Il y avait déjà plusieurs jours que l'on était sans nouvelles de l'empereur. On n'en avait pas eu depuis que la communication était interceptée par la prise de Hanau. Ce prince était bien mécontent de la conduite du gouvernement bavarois, et cette mauvaise disposition de sa part était aigrie encore en reconnaissant combien il avait été mal servi sous le rapport des informations extérieures; il reçut presque en même temps l'avis de l'arrivée du corps du général de Wrede à Hanau, et un rapport de son ministre à Munich, qui lui rendait compte que la Bavière resterait dans son alliance, malgré les revers de sa fortune; et ce qui paraîtra plus extraordinaire encore, c'est que cette lettre du ministre de France à Munich était datée du jour même que fut signé le traité qui fut conclu à Ried [11], et d'après lequel les troupes bavaroises et autrichiennes réunies se mirent en marche pour les bords du Rhin.

[11: Ried est un village d'Autriche à quatre lieues au-delà de Brannau, sur la frontière d'Autriche et de Bavière.]

Il fallait ou que le ministre de France eût écrit bien précipitamment, ou qu'il eût été singulièrement trompé, car il était trop homme d'honneur pour être suspecté.

La tête de l'armée qui revenait de Leipzig déboucha enfin par la route de Fulde à Hanau, où elle trouva les Bavarois en position depuis plusieurs jours. On ne les marchanda pas, on les attaqua avec furie, et les soldats firent un traitement impitoyable à tous ceux qui leur tombèrent dans les mains. Ils ne revenaient pas de voir que des troupes pour lesquelles ils avaient combattu en 1805 et 1809 eussent tourné aussi perfidement leurs armes contre eux.

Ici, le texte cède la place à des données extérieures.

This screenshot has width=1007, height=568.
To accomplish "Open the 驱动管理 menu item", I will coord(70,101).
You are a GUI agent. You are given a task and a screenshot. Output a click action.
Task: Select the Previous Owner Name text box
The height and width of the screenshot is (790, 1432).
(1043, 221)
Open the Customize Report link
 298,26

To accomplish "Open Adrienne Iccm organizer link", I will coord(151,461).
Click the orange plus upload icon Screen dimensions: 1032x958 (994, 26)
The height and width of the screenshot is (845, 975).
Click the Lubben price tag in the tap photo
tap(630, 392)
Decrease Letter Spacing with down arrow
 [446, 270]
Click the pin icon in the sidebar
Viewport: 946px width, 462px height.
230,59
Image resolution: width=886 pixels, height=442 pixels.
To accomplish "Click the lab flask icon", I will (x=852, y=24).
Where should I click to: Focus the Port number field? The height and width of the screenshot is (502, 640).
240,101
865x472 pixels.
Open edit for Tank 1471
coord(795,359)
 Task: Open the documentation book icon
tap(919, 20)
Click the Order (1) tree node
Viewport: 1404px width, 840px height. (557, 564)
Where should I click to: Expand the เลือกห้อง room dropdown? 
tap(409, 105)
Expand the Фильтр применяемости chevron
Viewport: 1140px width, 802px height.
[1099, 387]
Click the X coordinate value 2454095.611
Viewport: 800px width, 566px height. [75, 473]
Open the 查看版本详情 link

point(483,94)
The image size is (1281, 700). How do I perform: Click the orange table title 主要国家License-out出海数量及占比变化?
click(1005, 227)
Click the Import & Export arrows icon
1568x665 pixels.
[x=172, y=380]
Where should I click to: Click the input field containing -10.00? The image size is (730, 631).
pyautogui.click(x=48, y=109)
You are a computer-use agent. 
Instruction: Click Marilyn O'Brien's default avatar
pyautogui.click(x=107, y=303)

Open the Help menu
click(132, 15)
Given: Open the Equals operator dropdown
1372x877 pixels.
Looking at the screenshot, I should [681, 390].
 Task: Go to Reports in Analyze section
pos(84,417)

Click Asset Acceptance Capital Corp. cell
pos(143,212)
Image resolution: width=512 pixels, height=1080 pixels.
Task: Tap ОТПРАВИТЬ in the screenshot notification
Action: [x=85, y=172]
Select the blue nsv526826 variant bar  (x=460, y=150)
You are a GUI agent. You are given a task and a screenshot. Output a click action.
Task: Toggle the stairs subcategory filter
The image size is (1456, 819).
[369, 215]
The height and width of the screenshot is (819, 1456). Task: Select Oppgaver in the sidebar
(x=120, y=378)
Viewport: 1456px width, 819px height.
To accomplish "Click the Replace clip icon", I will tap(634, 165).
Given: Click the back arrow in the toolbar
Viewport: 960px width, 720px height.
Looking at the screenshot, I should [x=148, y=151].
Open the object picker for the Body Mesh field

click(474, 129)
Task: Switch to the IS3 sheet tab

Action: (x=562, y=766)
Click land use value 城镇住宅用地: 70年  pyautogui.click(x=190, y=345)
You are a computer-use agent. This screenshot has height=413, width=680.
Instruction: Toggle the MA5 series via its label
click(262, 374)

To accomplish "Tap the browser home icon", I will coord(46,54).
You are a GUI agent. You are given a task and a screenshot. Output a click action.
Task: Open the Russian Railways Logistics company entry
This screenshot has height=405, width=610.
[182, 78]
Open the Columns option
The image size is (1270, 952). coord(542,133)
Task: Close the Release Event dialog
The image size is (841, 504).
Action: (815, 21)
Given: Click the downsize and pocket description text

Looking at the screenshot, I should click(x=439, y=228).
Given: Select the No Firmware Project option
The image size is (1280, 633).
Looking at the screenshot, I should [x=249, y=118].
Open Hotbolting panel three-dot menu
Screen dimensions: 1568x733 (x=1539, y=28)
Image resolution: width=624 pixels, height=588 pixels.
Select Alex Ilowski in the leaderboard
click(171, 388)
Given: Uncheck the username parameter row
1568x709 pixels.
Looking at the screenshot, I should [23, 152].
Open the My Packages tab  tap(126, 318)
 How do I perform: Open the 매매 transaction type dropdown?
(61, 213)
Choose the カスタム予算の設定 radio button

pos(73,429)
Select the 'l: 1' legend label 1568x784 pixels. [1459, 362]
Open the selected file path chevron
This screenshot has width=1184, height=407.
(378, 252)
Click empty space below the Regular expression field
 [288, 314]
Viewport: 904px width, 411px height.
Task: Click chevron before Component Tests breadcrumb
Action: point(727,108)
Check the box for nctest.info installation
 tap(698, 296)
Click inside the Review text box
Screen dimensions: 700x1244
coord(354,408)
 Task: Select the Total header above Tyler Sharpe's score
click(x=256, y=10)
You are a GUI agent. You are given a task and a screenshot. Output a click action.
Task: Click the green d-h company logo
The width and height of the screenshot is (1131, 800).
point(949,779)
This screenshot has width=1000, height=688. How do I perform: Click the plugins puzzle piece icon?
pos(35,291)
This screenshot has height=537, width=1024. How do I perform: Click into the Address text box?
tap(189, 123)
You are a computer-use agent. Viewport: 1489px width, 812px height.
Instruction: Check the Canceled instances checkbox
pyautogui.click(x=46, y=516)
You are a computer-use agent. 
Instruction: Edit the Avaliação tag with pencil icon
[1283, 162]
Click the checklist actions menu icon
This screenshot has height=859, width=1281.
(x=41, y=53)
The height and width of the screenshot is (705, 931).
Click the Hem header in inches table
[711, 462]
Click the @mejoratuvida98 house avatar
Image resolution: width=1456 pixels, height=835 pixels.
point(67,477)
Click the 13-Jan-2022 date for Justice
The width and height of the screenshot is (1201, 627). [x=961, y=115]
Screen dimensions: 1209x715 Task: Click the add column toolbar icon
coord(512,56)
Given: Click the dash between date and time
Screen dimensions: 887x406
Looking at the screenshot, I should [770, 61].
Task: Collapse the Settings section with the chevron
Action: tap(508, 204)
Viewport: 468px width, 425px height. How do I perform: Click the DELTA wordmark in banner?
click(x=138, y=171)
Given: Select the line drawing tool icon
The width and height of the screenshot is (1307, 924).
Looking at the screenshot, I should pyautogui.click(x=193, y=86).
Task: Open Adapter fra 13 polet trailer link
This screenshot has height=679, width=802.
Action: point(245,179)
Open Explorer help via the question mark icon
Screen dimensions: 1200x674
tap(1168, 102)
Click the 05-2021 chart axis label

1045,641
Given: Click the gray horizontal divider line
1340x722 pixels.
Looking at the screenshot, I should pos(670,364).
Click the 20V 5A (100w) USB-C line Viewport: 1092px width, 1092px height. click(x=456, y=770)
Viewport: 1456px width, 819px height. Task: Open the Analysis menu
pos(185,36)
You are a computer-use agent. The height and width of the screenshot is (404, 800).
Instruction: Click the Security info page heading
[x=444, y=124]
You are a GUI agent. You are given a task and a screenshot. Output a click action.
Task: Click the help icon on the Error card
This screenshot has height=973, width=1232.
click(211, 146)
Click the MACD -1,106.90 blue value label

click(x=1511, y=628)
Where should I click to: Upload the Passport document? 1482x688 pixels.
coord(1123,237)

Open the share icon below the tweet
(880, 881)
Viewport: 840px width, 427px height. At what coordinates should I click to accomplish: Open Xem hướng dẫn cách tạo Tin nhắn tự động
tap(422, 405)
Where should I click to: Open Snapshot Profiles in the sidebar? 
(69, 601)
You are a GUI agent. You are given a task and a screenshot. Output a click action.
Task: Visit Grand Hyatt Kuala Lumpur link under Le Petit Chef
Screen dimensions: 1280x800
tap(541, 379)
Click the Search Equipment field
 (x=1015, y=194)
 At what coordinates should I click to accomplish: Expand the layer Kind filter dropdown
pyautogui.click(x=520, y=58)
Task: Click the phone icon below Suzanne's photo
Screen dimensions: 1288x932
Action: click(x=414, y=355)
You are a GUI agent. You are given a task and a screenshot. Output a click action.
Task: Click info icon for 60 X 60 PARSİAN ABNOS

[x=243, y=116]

Le passage fut bientôt ouvert. L'armée bavaroise reprit la route du Mein, où on ne pouvait pas perdre à la poursuivre un temps trop précieux pour la retraite de la grande armée; on en hâta la marche autant qu'on le put, et on ramena enfin à Mayence cette grande multitude qui n'offrait que du désordre, et n'avait plus rien d'une armée. La dispersion des soldats des différends régiments était au comble, et pour surcroît de malheur, l'administration, accoutumée à compter sur des succès, n'avait aucun magasin à Mayence, ce qui obligea de disperser l'armée dans les villages, où on la fit vivre chez les habitants; cette mesure, qui aurait été bonne si les corps avaient été réorganises, devint désastreuse en ce qu'elle retarda la réunion des soldats épars. Les revers, les fatigues et la misère les avaient abattus au point qu'ils étaient devenus indifférents à tout. Ils s'arrêtaient dans les premiers lieux qu'ils rencontraient, et s'y établissaient. Combien l'on regretta de n'avoir pas fait des approvisionnements de tous genres à Mayence, où l'on aurait pu tenir l'armée réunie sur un terrain assez rétréci pour visiter souvent les troupes et les ravitailler! On serait alors indubitablement parvenu à les remettre en ordre, et à leur faire reprendre une attitude respectable. Au lieu de cela, leur dispersion rendit l'activité du chef presque inutile, les ordres restaient pour la plupart sans exécution, et l'état de l'armée, loin de s'améliorer, empira; les maladies contagieuses se mirent parmi les troupes et achevèrent de les ruiner. Jamais les armées françaises n'avaient offert un si triste tableau: on appelait la paix à grands cris, comme le seul remède qui pût donner le temps nécessaire pour réparer tant de maux; mais nous allons voir combien il était difficile de la faire.